Big bangs a temporary fix for voracious corella flocks

Peter Sweeney and Gavin BoxGeraldton Guardian

When you’re flying because you’re being fired at, it’s OK to get hot under the collar.

The corellas are flapping their arms and tongues.

The birds are back in town, and so are the big bangs.

Just days after the City of Greater Geraldton spent big bucks to put on the Australia Day fireworks, it is shelling out again.

In the City’s sights are the corellas which have infiltrated the city.

The screeching of the birds is at fever pitch when rangers fire near them.

This time four years ago, the City launched a “corella relocation” program.

Rangers were trained in how to use a new deterrent — very loud firecrackers — at the Wonthella Hockey Club, which had been decimated by birds.

The City urged people to make sure dogs and “other sensitive pets” were locked away during firing times. Then-chief executive Ken Diehm said the corellas were causing thousands of dollars of damage, including severely damaging wiring, seals, trees, sporting turfs and insulation.

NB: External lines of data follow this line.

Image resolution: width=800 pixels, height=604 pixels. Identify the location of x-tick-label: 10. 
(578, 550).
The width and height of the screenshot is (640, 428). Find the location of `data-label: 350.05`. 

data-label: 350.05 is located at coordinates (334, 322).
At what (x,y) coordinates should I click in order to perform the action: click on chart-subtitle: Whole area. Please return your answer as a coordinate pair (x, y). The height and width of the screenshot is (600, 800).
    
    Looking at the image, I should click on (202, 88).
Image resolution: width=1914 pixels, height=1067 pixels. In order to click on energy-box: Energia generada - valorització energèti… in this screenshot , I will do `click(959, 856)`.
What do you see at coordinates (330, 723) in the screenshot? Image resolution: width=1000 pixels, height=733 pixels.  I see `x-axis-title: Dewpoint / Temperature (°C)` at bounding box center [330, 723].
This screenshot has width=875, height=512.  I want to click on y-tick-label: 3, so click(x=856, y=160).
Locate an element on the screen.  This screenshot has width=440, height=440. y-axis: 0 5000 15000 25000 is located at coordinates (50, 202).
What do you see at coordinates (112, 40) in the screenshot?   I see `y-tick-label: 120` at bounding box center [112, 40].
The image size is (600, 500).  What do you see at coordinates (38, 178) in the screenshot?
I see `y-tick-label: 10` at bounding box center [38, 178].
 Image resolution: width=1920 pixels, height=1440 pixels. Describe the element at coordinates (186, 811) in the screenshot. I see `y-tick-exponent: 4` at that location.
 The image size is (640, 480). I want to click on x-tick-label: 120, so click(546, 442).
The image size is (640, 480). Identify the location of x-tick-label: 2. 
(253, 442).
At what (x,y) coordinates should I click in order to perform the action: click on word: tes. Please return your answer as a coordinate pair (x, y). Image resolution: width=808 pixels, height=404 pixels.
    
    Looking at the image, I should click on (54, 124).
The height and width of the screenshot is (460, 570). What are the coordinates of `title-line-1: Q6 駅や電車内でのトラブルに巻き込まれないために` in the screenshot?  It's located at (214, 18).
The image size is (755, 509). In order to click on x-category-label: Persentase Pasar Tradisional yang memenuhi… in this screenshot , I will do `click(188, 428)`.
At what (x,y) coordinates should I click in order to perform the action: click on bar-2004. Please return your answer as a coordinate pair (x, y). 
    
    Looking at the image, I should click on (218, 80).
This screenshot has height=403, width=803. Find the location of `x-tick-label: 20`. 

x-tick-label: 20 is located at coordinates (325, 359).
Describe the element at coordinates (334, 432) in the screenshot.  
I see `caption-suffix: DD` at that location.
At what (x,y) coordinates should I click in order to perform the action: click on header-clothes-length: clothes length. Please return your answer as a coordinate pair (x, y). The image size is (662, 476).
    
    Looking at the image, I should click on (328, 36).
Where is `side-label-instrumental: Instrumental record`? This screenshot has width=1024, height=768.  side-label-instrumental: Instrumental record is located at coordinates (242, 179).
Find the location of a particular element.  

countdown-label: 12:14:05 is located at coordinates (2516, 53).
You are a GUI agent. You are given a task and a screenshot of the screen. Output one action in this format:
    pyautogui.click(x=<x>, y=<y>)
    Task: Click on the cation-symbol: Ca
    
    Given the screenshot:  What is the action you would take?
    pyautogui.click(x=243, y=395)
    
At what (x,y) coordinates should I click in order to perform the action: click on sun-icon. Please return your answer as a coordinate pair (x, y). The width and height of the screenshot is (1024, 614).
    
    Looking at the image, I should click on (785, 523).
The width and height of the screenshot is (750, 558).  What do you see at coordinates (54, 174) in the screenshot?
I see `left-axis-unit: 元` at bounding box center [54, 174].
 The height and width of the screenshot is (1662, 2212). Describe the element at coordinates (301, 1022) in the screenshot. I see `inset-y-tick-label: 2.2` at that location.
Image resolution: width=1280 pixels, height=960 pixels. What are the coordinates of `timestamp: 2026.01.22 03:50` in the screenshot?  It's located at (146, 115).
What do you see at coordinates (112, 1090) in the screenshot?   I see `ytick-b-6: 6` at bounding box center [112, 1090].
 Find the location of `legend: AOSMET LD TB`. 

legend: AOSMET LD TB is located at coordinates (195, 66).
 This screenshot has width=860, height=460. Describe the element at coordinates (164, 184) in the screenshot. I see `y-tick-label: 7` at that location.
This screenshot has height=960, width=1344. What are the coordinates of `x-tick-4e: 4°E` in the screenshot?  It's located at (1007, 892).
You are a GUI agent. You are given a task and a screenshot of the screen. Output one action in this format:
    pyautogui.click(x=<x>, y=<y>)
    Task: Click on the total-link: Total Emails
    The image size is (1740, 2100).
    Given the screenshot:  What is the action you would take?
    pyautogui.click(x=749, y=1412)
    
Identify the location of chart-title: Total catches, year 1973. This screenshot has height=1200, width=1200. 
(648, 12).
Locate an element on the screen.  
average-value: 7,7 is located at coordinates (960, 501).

“Controlling the plague proportions is a State Government responsibility, but the City has been forced to take action due to the enormous number of complaints from residents and businesses,” Mr Diehm said.

Mr Diehm has moved on and so have some of the corellas, but plenty remain. They’re back and don’t people know it.

Now the City has upped the ante.

On Friday afternoon, a ranger parked his vehicle opposite the Bill Sewell Complex near the Northgate Shopping Centre.

Then he let fly and the birds took flight from the trees.

The sound was terrifying, even shaking a Vietnam veteran.

“Did you hear that? It scared me so much, I thought I was having a heart attack,” former WAFL footballer Ron Bentley said. He was visiting good friend Ron O’Malley, of O’Malley Drennan Motors, who said there were “many more” birds around early in the morning.

At the Geraldton races in Utakarra last week, horses were behind the starting gate for the 4.25pm race when firecrackers went off and birds took flight just 200m away.

“What the? Why do that now?” a barrier attendant said.

At Woorree and Strathalbyn, two of several residential areas which fall outside the City’s scare program, residents frustrated at the racket have adopted their own noise countermeasures.

One woman, who did not want to be named, has taken to dropping aluminium flashing on the ground near where flocks gather in trees along the Chapman River.

It’s a low-budget and seemingly harmless measure, but the loud popping noise as the flashing hit the bitumen seems to do the trick, with the birds taking flight.

“Seems to work,” the woman said with a smile.

Until they return the following day, and it all starts again.